Keep in mind that the Fuse is technically protecting the cabling not the devices....

So first, you need to figure out how large of a wire you need for the 50amp alternator for the distance it runs between the Alternator and the Battery.

For example, for 30 amps, 3% voltage drop, 6 feet of length you'd need ~12AWG wire or bigger. At 12 feet, it would need to be ~10AWG. And you should have a Class-T fuse or similar rated for 150%, or about 45Amps or larger. The idea here is to protect the wire from burning up (and creating a fire hazard) if the current through the wire increased well over the expected load (ie: from a short somewhere, including inside a battery or inside the alternator). The fuse blows and the current stops, preventing the wire from burning up.

Now, since your alternator is newer and now 50Amps rated, you recalculate the wire size for this new setup.. 3% voltage drop, 6feet @ 50amps is going to be ~10AWG while 12 feet will require ~6AWG. And then you need to bring the Class-T fuse up to 150% of 50Amps so 75Amp rated fuse. The voltage of the fuse matters very little other than it should be rated for a higher voltage than your circuit will use.
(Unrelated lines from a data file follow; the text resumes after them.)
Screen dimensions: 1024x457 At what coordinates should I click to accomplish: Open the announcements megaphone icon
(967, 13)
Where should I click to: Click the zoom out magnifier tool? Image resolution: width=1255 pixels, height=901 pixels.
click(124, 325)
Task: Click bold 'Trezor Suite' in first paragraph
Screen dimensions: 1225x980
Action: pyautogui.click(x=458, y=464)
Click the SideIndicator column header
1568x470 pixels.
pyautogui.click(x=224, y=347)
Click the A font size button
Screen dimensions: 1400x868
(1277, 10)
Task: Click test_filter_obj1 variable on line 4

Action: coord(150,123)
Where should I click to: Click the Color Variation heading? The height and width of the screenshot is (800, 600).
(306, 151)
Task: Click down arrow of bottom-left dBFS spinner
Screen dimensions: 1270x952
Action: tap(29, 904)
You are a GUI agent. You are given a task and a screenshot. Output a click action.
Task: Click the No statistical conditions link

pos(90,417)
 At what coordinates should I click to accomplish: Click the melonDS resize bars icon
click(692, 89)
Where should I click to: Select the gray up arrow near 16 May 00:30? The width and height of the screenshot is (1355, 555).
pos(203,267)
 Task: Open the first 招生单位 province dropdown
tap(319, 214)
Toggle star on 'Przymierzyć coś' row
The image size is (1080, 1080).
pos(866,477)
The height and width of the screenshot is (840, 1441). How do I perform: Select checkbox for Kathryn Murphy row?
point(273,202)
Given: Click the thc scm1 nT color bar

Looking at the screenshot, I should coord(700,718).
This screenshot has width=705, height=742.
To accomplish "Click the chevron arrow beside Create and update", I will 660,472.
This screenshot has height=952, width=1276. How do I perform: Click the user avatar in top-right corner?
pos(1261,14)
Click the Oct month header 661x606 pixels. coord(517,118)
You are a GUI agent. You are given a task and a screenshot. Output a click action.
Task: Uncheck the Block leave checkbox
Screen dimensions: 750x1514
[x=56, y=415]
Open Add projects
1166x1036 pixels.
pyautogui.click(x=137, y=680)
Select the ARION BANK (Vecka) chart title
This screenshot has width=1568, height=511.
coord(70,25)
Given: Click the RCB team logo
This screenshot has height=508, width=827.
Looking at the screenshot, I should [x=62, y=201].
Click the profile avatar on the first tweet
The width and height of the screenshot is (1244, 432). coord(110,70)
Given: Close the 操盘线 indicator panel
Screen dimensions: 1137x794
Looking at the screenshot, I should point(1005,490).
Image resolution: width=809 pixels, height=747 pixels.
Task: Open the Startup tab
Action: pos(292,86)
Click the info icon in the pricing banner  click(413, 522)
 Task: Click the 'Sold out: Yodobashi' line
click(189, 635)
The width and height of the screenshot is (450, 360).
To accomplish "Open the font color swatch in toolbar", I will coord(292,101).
In any case, a 30Amp Fuse is too small for a 50Amp alternator.. But make sure you size the wire appropriately first. Since the fuse protects the wire, if you just increase the fuse size while the wire is too small, you risk a fire from the wire burning up before the fuse blows.

Note: these are minimum wire sizes based on two different online sources I checked. You may want to use larger wire than the minimum spec.

 

[mitiempo]

Now, since your alternator is newer and now 50Amps rated, you recalculate the wire size for this new setup.. 3% voltage drop, 6feet @ 50amps is going to be ~10AWG while 12 feet will require ~6AWG. And then you need to bring the Class-T fuse up to 150% of 50Amps so 75Amp rated fuse. The voltage of the fuse matters very little other than it should be rated for a higher voltage than your circuit will use.

Figuring wire gauge the measurement is there and back. For a 6' run it is therefore 12' and a 12' run becomes 24'. My calculation is 6 gauge for a 6' one way run and 4 gauge for a 12' one way run. This is 3% drop. For alternator output 3% drop is quite a bit though - 14.4 at the alt is only 13.97 volts at the battery. I always try to minimize the drop as much as reasonably possible. For a 6' one way run I would use 4 gauge minimum and 2 gauge minimum for a 12' one way run.

The fuse does not have to be a class T. An ANL or better yet a MRBF on the battery post are good choices.